== GIVEN DATA

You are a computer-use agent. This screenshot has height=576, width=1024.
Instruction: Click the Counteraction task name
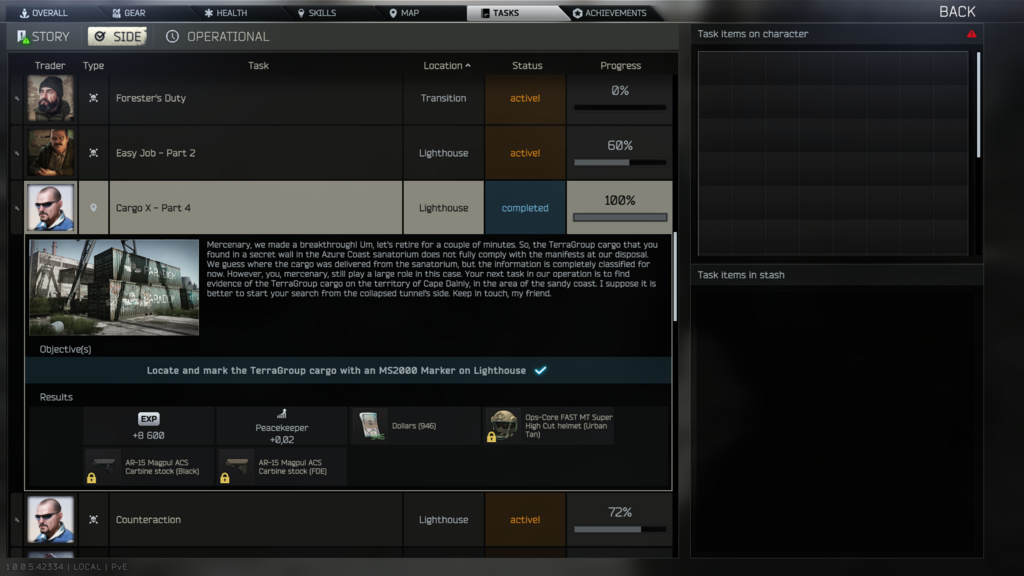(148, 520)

====
== GIVEN DATA

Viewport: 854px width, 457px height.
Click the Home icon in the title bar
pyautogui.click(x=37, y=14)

====

Render the lines starting at the one containing "Viewport: 854px width, 457px height." and ending at the one containing "pyautogui.click(x=37, y=14)", both included, as a Markdown table with the columns No. and Line, leaving out blank lines.

### REPLY TO THE TASK
| No. | Line |
|---|---|
| 1 | Viewport: 854px width, 457px height. |
| 2 | Click the Home icon in the title bar |
| 3 | pyautogui.click(x=37, y=14) |